A Framed Parchment of the Gettysburg Address (like this one) hung in our home for many years. |
From large home to skid shack, wherever we lived it was prominently displayed in the kitchen by our table for all to see.
Even before I could read, I would ask Mom to read it out loud for me and she would stop whatever she was doing and do just that. (even when she knew I made the request just to stall from doing something I didn't want to do).
Next to Abraham Lincoln himself, I don't think anyone could have recited it better or with more depth of feeling than she did. I didn't understand all of it, but the way Mom read it made me long to know it's true and deeper meaning.
(I wonder how many ways that affected me?)
Abe Lincoln at Gettysburg |
Gettysburg Address
by Abraham Lincoln
Four score and seven years ago our fathers brought forth on this continent, a new nation, conceived in Liberty, and dedicated to the proposition that all men are created equal.
Now we are engaged in a great civil war, testing whether that nation, or any nation so conceived and so dedicated, can long endure. We are met on a great battle-field of that war. We have come to dedicate a portion of that field, as a final resting place for those who here gave their lives that that nation might live. It is altogether fitting and proper that we should do this.

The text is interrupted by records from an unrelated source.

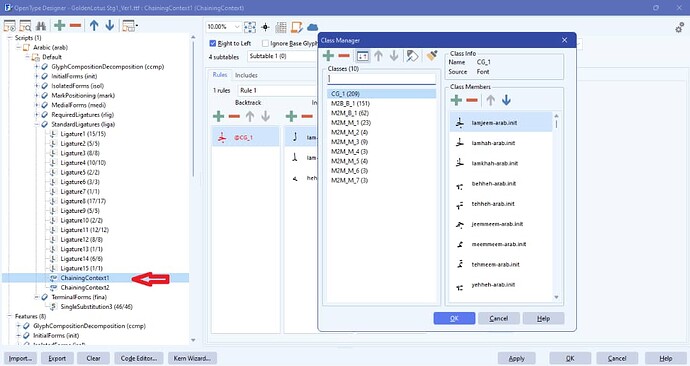
Task: Click the blue move member down arrow
Action: [x=506, y=100]
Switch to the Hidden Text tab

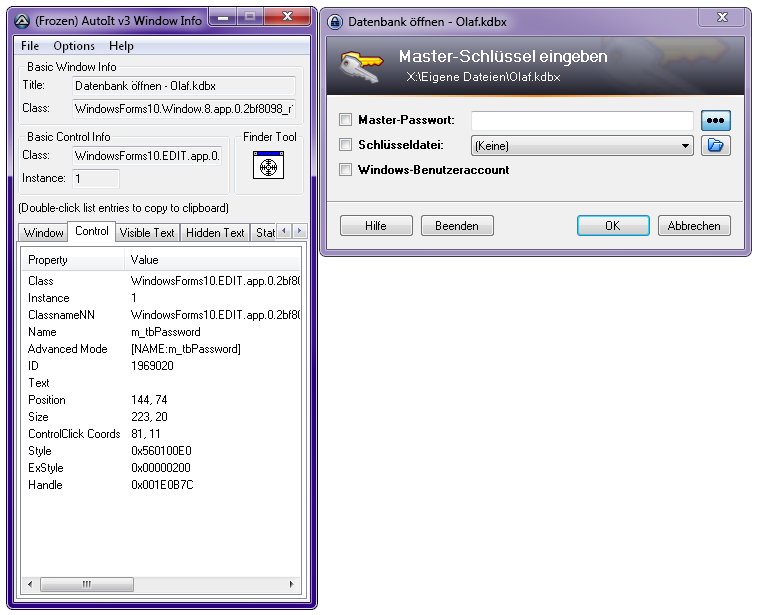(215, 233)

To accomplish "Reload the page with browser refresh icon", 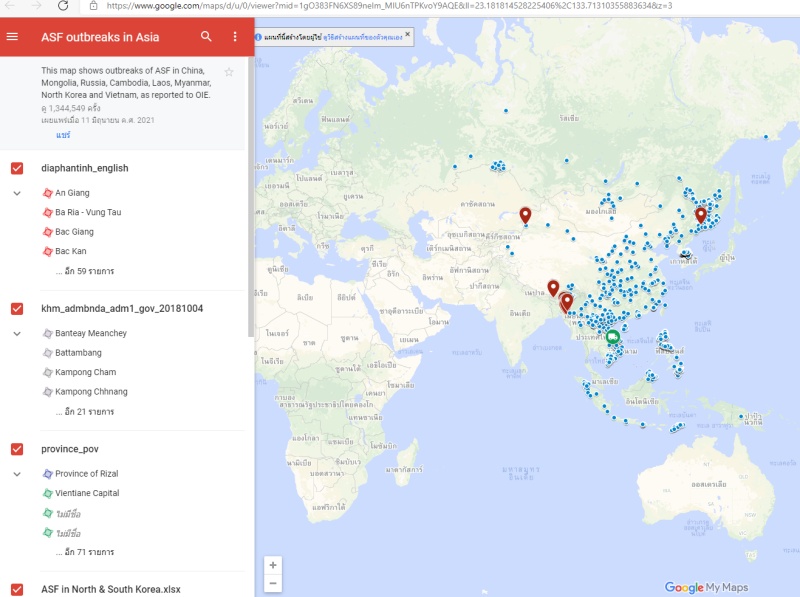I will (63, 6).
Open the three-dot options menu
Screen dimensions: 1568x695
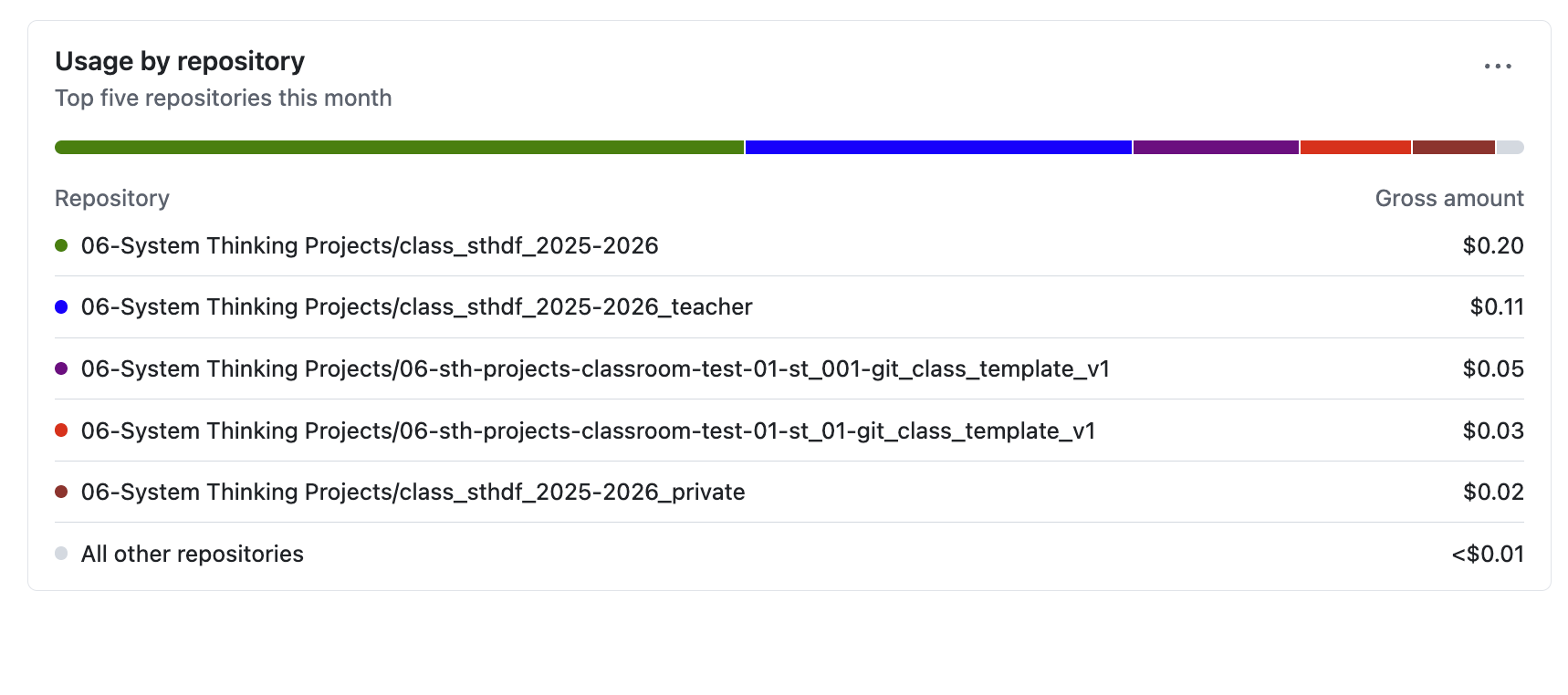pos(1498,67)
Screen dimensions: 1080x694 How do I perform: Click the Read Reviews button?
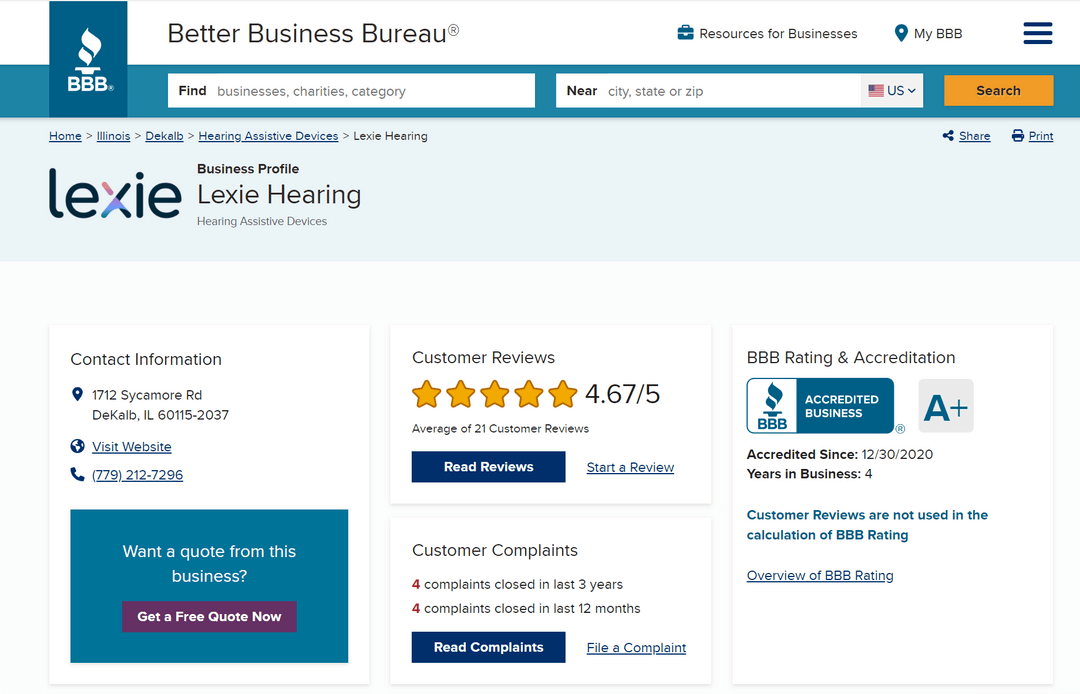(488, 467)

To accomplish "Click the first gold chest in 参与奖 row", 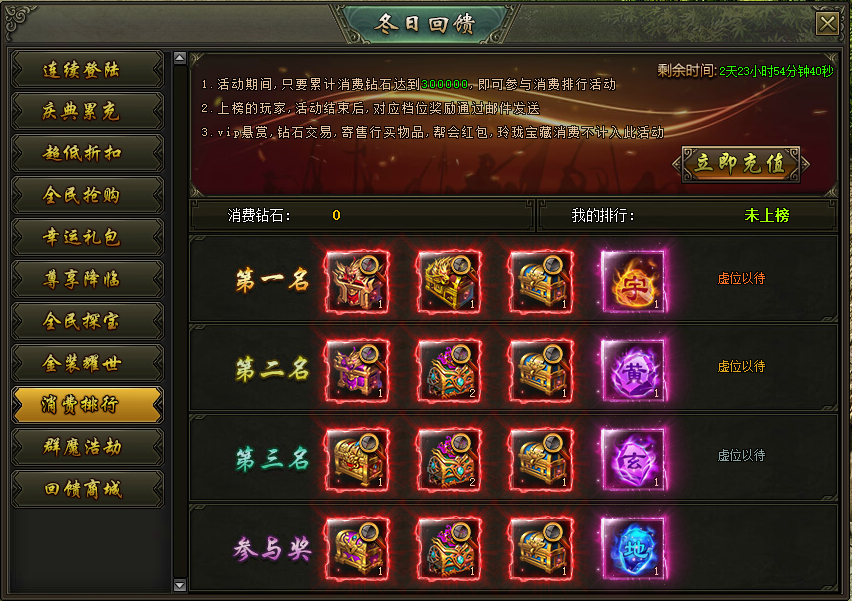I will tap(358, 549).
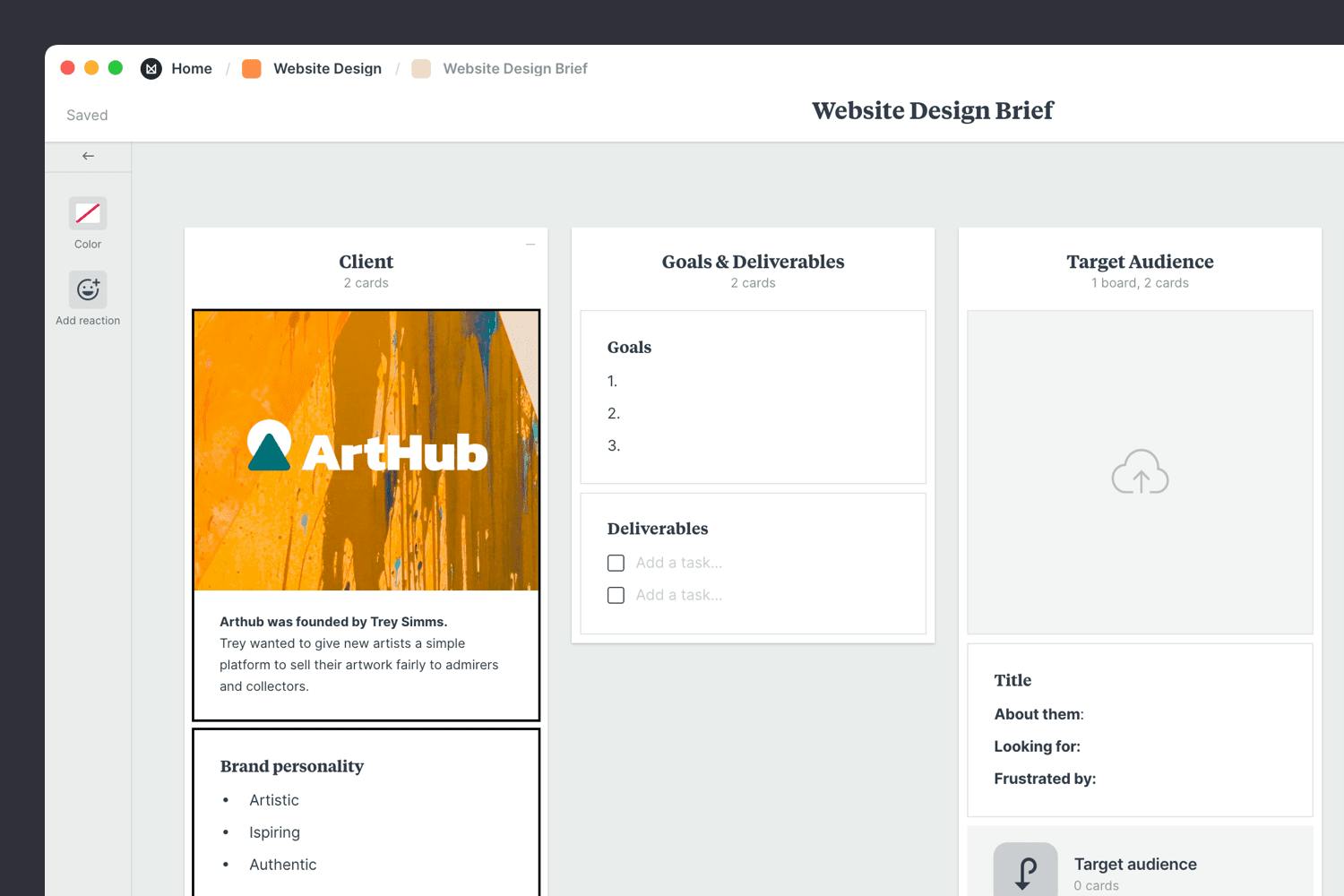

But, in a larger sense, we can not dedicate -- we can not consecrate -- we can not hallow -- this ground. The brave men, living and dead, who struggled here, have consecrated it, far above our poor power to add or detract. The world will little note, nor long remember what we say here, but it can never forget what they did here. It is for us the living, rather, to be dedicated here to the unfinished work which they who fought here have thus far so nobly advanced. It is rather for us to be here dedicated to the great task remaining before us -- that from these honored dead we take increased devotion to that cause for which they gave the last full measure of devotion -- that we here highly resolve that these dead shall not have died in vain -- that this nation, under God, shall have a new birth of freedom -- and that government of the people, by the people, for the people, shall not perish from the earth.